Alexander Zahlbruckner (31 May 1860, Svätý Jur – 1938, Vienna) was an Austrian-Hungarian botanist who specialized in the study of lichens. Johann Babtist Zahlbruckner, an earlier Austrian botanist, was his grandfather.

From 1878 to 1883 he studied at the University of Vienna, where his instructors included Anton Kerner von Marilaun and Julius Wiesner. Afterwards, he served as a voluntary assistant to Günther Beck von Mannagetta und Lerchenau at the Naturhistorisches Museum in Vienna, where he later attained the titles of assistant curator (from 1897), curator (from 1899) and head curator (from 1912). From 1918 until his retirement in 1922, he was director of the museum's botany department. From 1920, he was member of the Hungarian Academy of Sciences In retirement, he continued his studies in the field of lichenology.

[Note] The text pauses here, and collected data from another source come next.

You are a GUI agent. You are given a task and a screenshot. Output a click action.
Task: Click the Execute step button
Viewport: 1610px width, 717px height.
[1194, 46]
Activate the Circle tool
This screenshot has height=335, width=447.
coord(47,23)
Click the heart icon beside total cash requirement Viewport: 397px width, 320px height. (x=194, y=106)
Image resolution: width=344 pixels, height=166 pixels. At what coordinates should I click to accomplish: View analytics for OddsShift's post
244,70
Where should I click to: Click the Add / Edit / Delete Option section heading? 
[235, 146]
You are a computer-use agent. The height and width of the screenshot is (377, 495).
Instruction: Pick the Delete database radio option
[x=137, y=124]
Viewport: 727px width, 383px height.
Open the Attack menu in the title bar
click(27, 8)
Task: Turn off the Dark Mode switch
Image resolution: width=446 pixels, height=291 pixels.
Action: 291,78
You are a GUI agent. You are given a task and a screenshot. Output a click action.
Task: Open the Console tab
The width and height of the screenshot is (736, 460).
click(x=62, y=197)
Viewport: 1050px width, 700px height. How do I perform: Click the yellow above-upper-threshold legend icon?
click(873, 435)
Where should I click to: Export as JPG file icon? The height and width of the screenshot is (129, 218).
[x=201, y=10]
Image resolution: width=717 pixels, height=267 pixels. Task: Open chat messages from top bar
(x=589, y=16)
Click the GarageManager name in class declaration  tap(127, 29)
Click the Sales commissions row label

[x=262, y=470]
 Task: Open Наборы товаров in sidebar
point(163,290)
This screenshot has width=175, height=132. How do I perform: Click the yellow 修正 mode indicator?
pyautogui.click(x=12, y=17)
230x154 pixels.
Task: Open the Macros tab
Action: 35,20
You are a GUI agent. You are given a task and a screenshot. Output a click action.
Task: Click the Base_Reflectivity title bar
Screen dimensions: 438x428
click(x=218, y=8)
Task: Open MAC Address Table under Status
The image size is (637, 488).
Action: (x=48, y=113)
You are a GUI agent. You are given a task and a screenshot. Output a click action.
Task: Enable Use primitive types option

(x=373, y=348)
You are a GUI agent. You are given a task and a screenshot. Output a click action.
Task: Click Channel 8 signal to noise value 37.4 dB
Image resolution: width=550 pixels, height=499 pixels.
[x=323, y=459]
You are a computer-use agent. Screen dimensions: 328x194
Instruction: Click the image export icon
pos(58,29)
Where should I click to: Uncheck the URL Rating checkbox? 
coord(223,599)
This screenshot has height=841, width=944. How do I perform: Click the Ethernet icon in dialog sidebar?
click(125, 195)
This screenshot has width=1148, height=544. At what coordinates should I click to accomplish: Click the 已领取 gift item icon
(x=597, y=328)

In 1905 he served as general secretary of the International Botanical Congress, held in Vienna. Zahlbruckner is known for publication of Catalogus lichenum universalis, a catalog of all published names of lichens, issued in ten volumes from 1922 up until 1940. He also published regional works on lichen-forming fungi of central Africa, South America, China, Easter Island, Juan Fernández Islands, Dalmatia, Formosa, Japan, Java and Samoa. 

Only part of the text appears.